SCARPA. — C’est classé ?

VOLODIA. — Évidemment.

SCARPA. — L’ordre m’échappe.

VOLODIA. — Hiérarchique. L’ordre de l’excellence. Si un jour éclate un incendie, je sais par où commencer à remplir ma valise.

SCARPA. — Premier Le Roi Lear, bien sûr. Second… La vie est un songe, oui.

VOLODIA. — En numéro trois, j’hésite. Les Trois Sœurs aujourd’hui ; hier, c’était Antigone.

Aussi étrange que cela puisse paraître, Mayorga écrit du théâtre. Je veux dire qu’il y parvient.

Il est pourtant pris, lui aussi, j’imagine, connaissant fort mal le théâtre actuel espagnol, dans les conditions de production de notre époque, qui font qu’un contemporain ne peut tabler réalistement que sur peu de comédiens.

Ici, avec les deux seuls personnages de la pièce, ce qui est tout de même beaucoup moins que n’en disposaient Shakespeare, Rotrou, Calderon ou Pirandello, il parvient à réussir une grande scène de théâtre dans le théâtre.

VOLODIA. — […] J’en ai assez des pièces de théâtre qui parlent théâtre. Shakespeare, je sais, en a écrit quelques-unes de pas mauvaises, mais en général les pièces sur le théâtre n’intéressent que les gens de théâtre.

SCARPA. — Ce ne serait pas une pièce sur le théâtre. Ce serait une pièce sur l’honneur. Qui s’achèverait par la mort. Une pièce sur l’honneur ne peut s’achever que par la mort. […]

Scarpa est auteur dramatique ; Volodia est critique. La pièce est leur affrontement. Elle suppose un monde, ou du moins un pays, où la critique existe, non moins que le poème dramatique (peut-être, d’ailleurs, dans cet ordre).

Il est question ici, on le voit, de choses sérieuses, et le spectacle, en quelque sorte, est secondaire (accessorium sequitur principale, comme disaient les juristes) ; peut-être est-ce pour cela qu’on ne se rue pas, en France, à la monter : la réalité qu’elle décrit, dont le théâtre français avait donné tant d’exemples, n’a tout bonnement plus cours.

▬▬▬▬▬▬▬▬▬▬

**Consigne:**
Rédigez la suite du texte consacré à la pièce de Mayorga en reprenant après sa dernière phrase. Les entrées ci-dessous proviennent d'une autre source.

▬▬▬▬▬▬▬▬▬▬

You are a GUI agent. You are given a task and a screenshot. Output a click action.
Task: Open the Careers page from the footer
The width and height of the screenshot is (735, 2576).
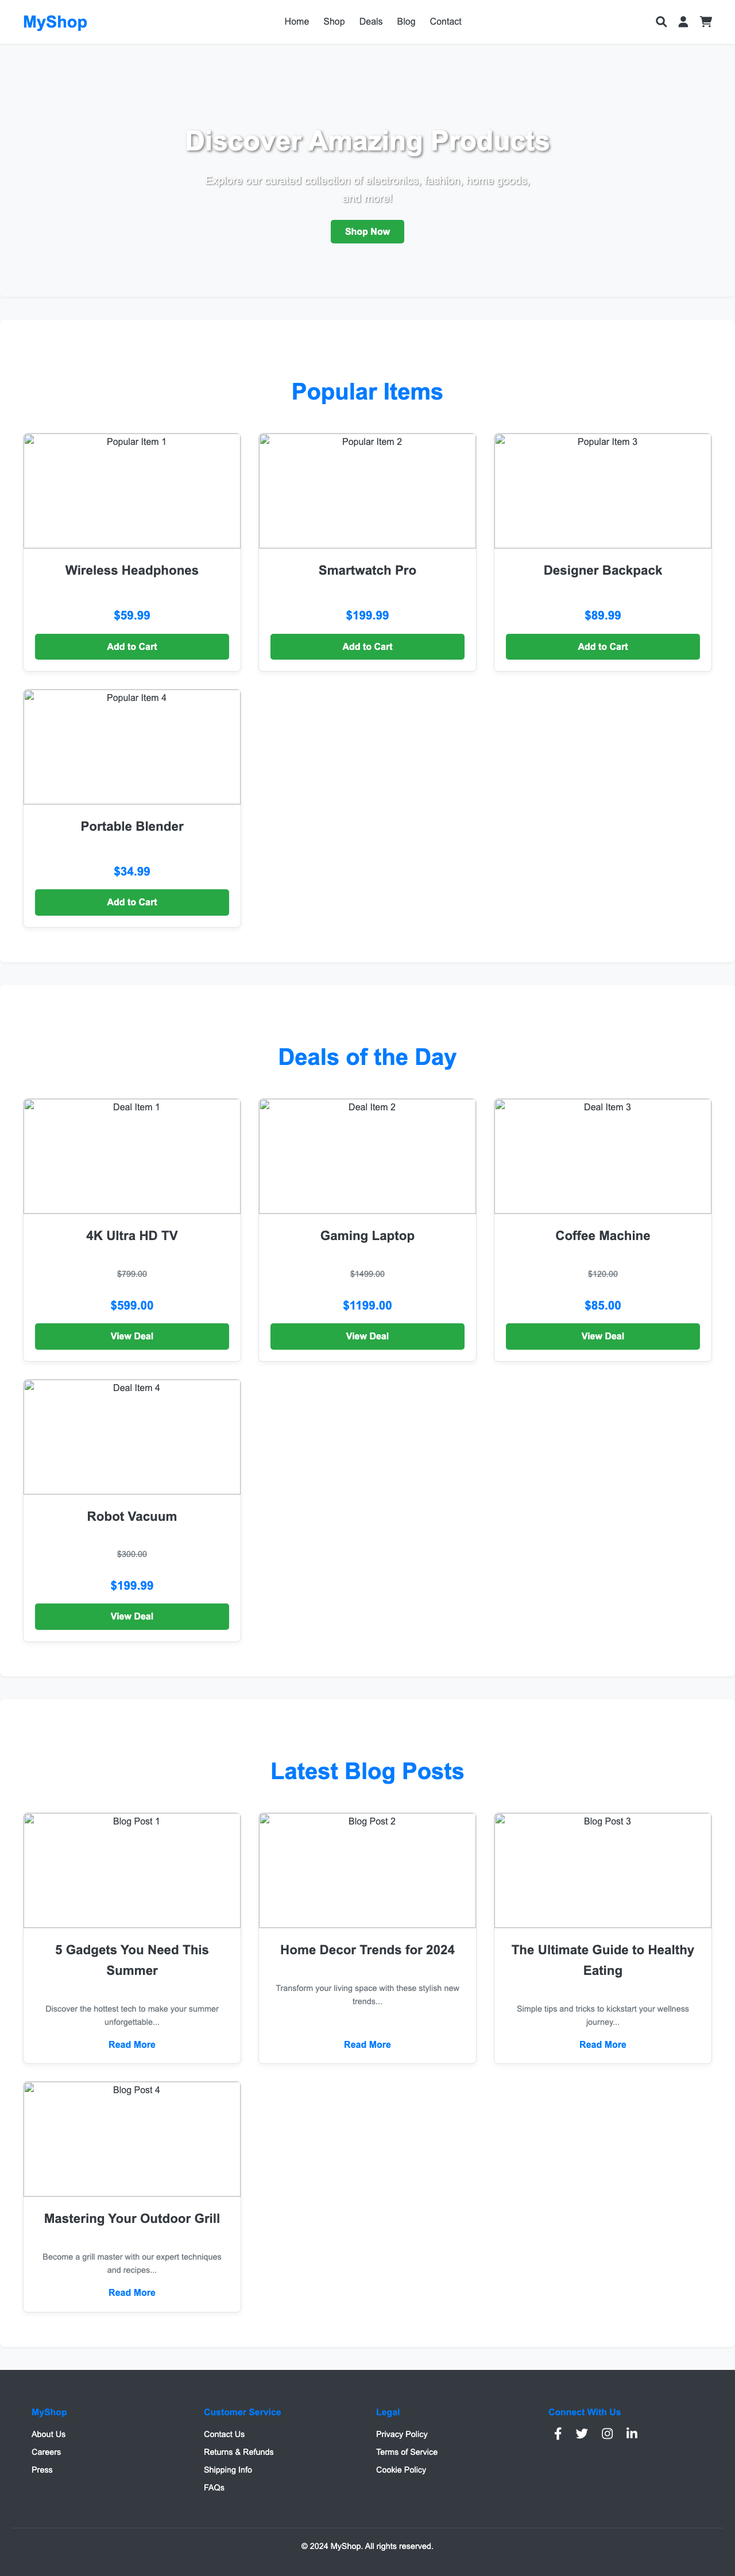click(46, 2452)
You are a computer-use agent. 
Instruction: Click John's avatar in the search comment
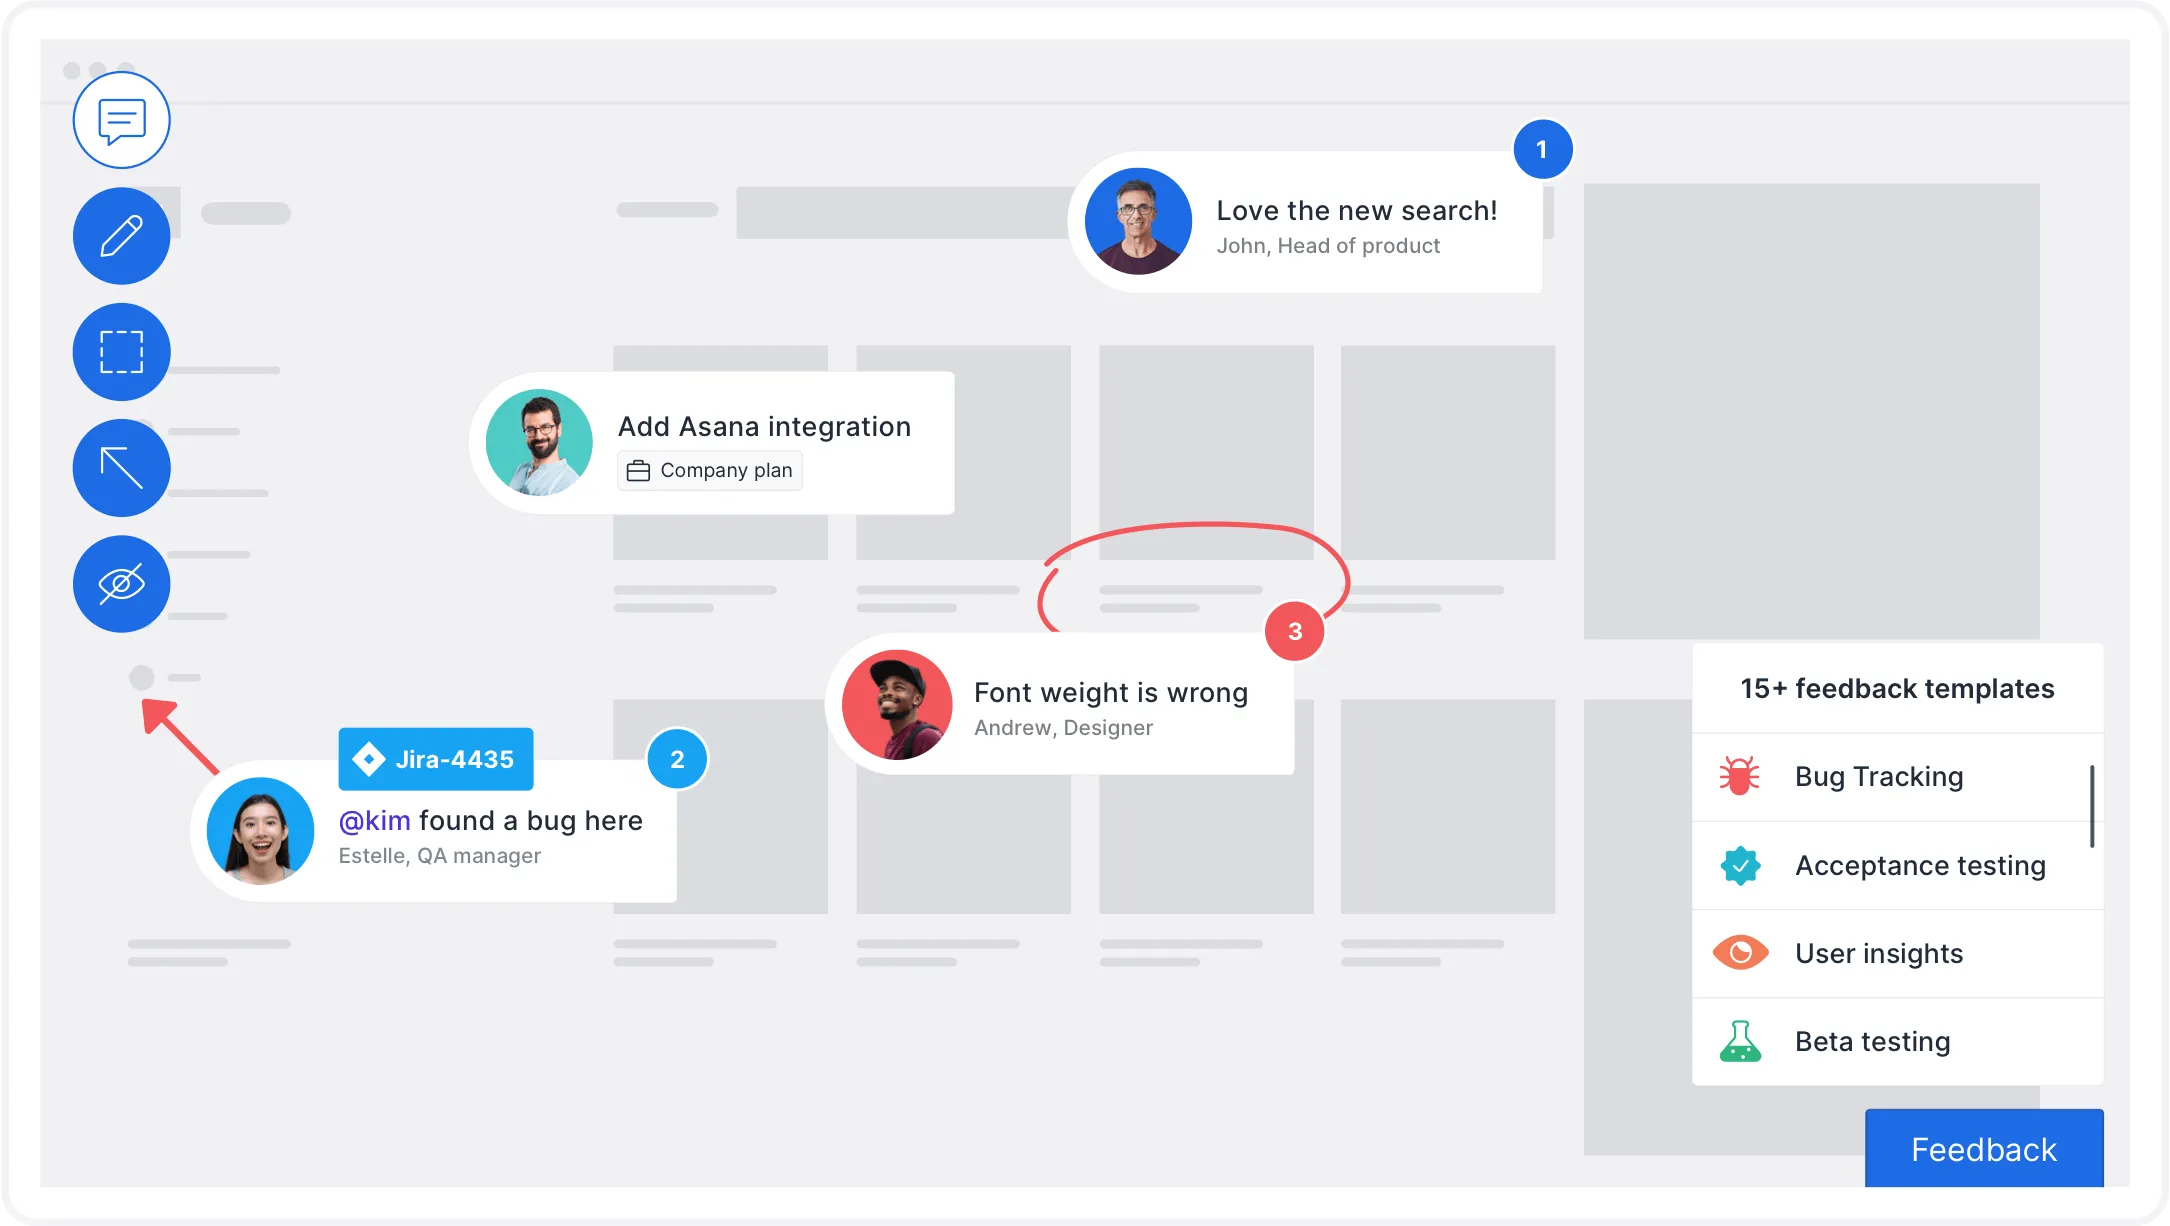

▬▬▬▬▬▬▬▬▬▬

**Résultat de l'exercice:**
La pièce commence ainsi : Volodia rentre chez lui, après avoir assisté à la représentation de la dernière pièce de Scarpa, qui, une fois encore, malgré tout son talent, l’a déçu. Il a jusqu’à minuit pour écrire sa critique, heure à laquelle il la dictera au téléphone. À peine est-il arrivé que Scarpa, qu’il n’a jamais rencontré auparavant, se présente à sa porte, préférant enfin le rencontrer que fêter avec les acteurs et metteur en scène son succès. Il veut le voir écrire la critique de sa pièce.

La pièce qu’a écrite Scarpa présente elle aussi, d’abord, deux acteurs : des boxeurs. Puis, dans la seconde partie, leur rapport à une femme – qui est peut-être, je dis bien peut-être, une métaphore de la vie.

L’un des boxeurs est le coach de l’autre ; on ne sache pas pourtant qu’il ait lui-même jamais boxé ; les deux hommes s’affrontent sur le ring parce que le coach a dit à son pupille que, malgré son talent, il ne peut pas gagner ; leur combat donne raison au coach : après qu’il a longuement dominé, le jeune homme, brusquement, est mis K.O.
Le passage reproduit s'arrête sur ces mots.